Answer: C. A large bowl of raw vegetable salad

Rationale: Crohn's disease often involves inflammation of the small intestine. A high-fiber, raw
vegetable diet can exacerbate symptoms like diarrhea and abdominal pain. A low-residue diet is
often recommended during flare-ups.


8. A client is receiving a continuous IV infusion of heparin for a deep vein thrombosis (DVT).
Which laboratory value is essential for the nurse to monitor?

A. Prothrombin Time (PT)

B. International Normalized Ratio (INR)
C. Activated Partial Thromboplastin Time (aPTT)

D. Platelet count
Answer: C. Activated Partial Thromboplastin Time (aPTT)

, Rationale: The aPTT is the primary test used to monitor the therapeutic effect of unfractionated
heparin. The therapeutic goal is typically 1.5 to 2.5 times the normal control value.



9. A nurse is caring for a client who is 2 days post-operative from a total abdominal
hysterectomy. The client refuses to use the incentive spirometer, stating, "It hurts too much when
I breathe deep." What is the nurse's best response?

A. "That's okay, we can try again later."

B. "If you don't use it, you are at high risk for getting pneumonia."

C. "I will administer your pain medication, and then we can practice together in 30 minutes."

D. "The doctor's order is mandatory, so you have to try."

Answer: C. "I will administer your pain medication, and then we can practice together in 30
minutes."

Rationale: This response addresses the client's barrier (pain) and provides collaborative support.
It uses therapeutic communication and promotes client autonomy while ensuring an important
health intervention is performed.



10. A client with type 1 diabetes has a blood glucose level of 55 mg/dL. The client is alert and
oriented. What is the nurse's priority action?

A. Administer 1 mg of glucagon IM.

B. Provide 4 oz of fruit juice orally.

C. Notify the healthcare provider immediately.
D. Have the client ambulate to increase blood sugar.

Answer: B. Provide 4 oz of fruit juice orally.

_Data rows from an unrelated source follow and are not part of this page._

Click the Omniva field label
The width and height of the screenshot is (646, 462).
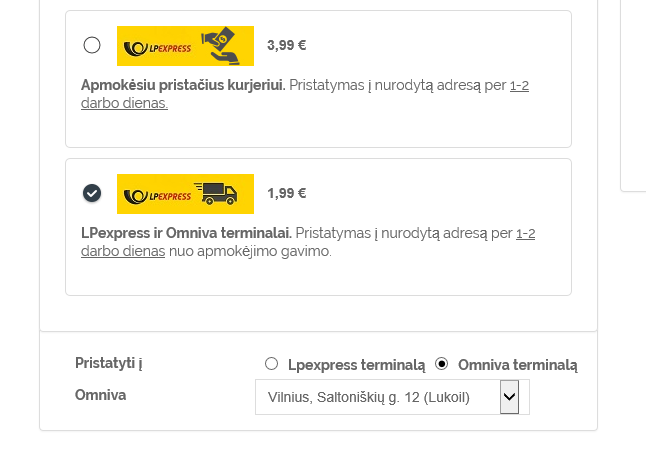(101, 396)
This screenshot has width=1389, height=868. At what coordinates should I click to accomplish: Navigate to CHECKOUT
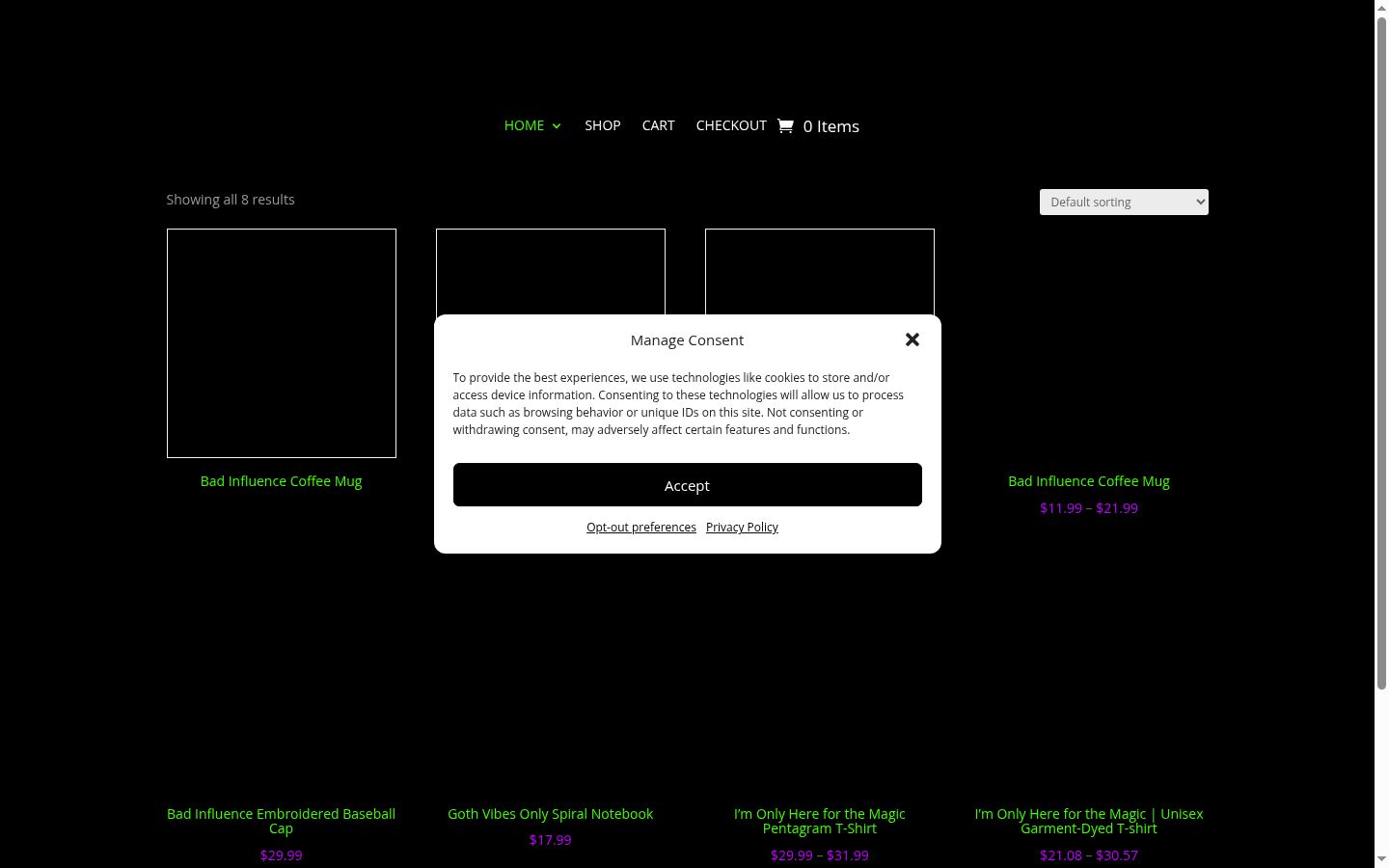(731, 125)
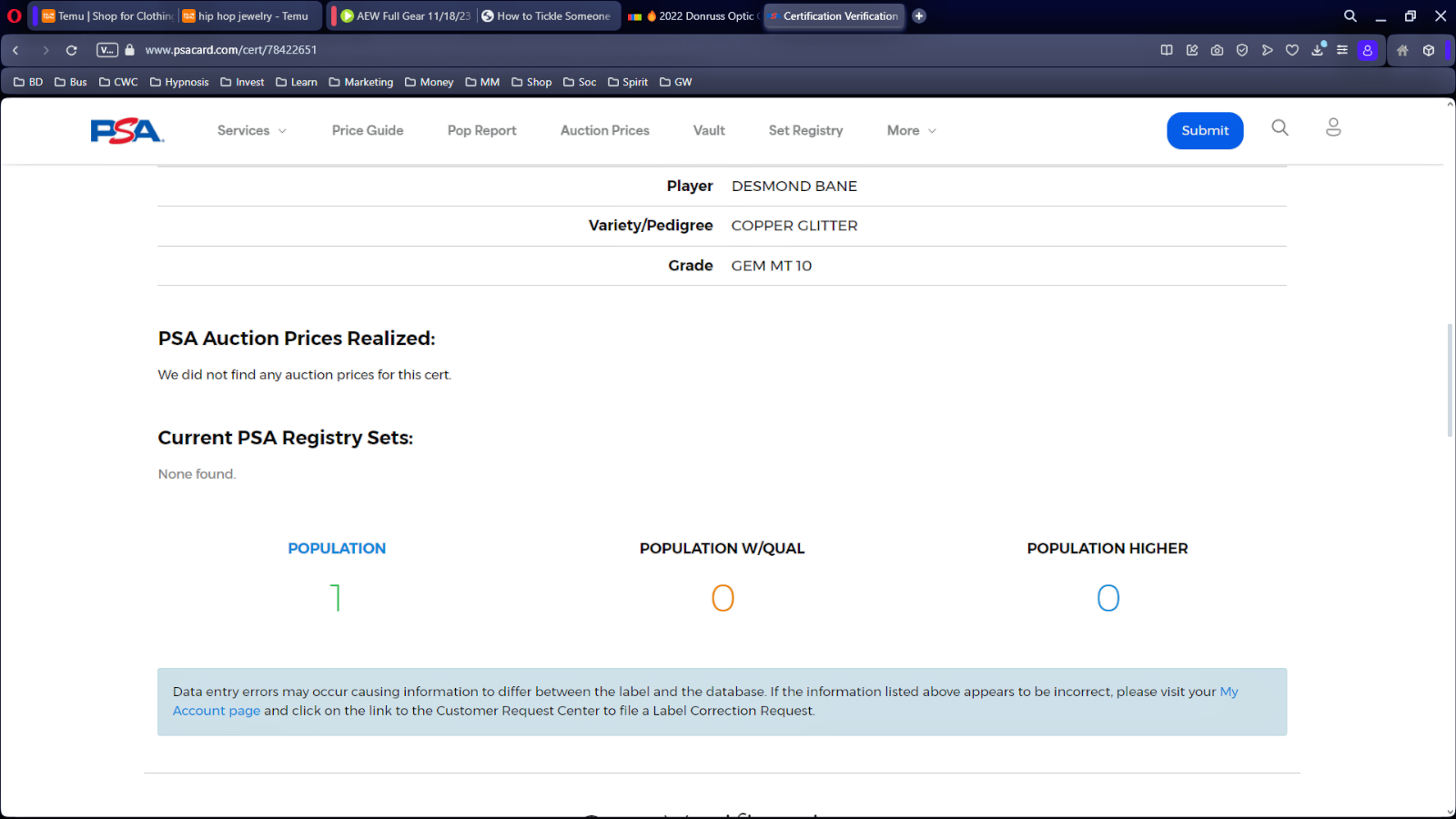Expand the Services dropdown
This screenshot has width=1456, height=819.
(x=251, y=130)
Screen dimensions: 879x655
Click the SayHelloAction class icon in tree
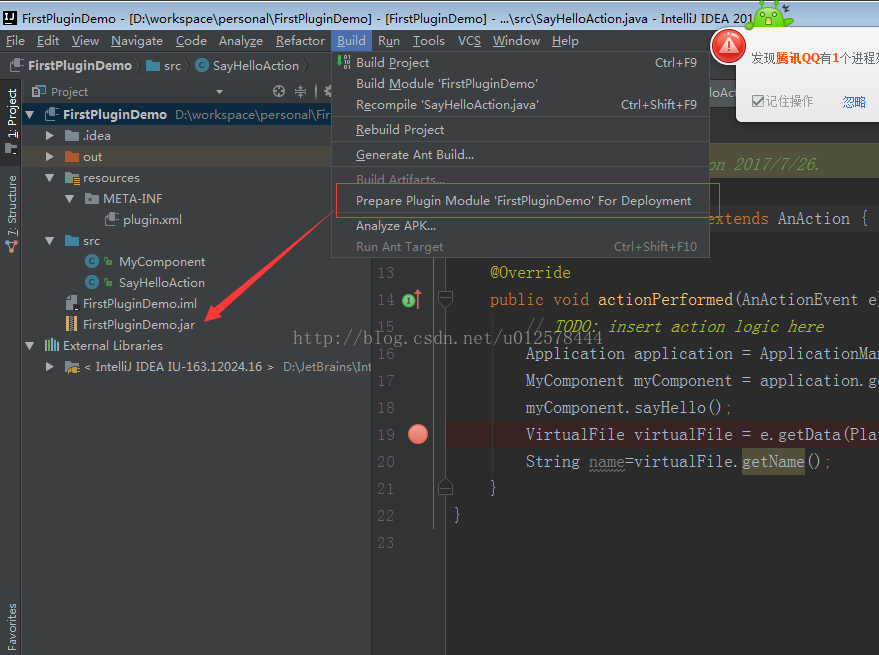(x=93, y=283)
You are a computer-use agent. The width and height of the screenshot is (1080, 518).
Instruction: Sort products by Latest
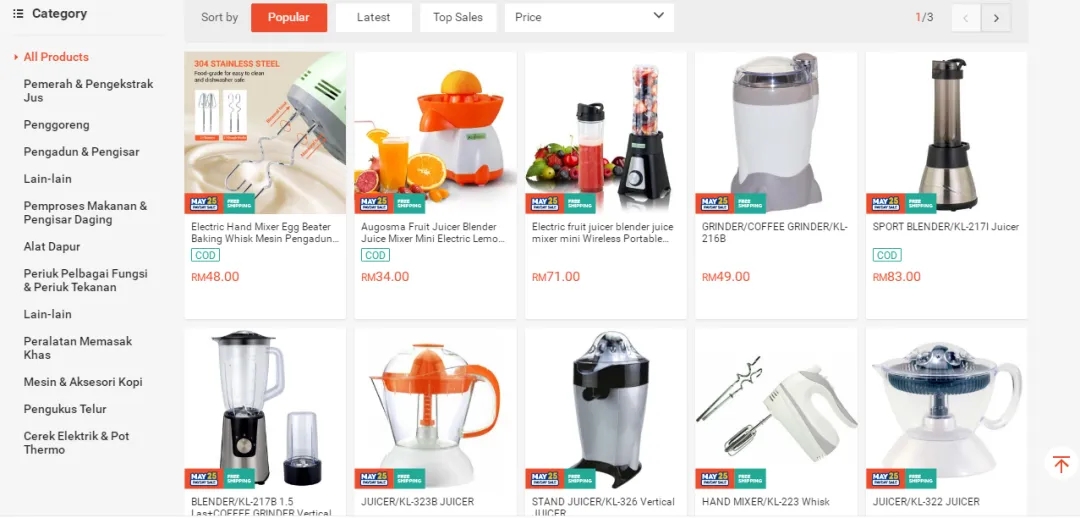(373, 17)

Rationale: For a conscious client with hypoglycemia, the priority is to administer a rapid-acting
carbohydrate orally. Fruit juice is an appropriate choice. Glucagon is reserved for unconscious
clients.


11. During a home visit, the nurse suspects elder abuse based on the client's withdrawn behavior
and the caregiver's hostile responses. What is the nurse's legal responsibility?
A. Confront the caregiver directly about the suspicions.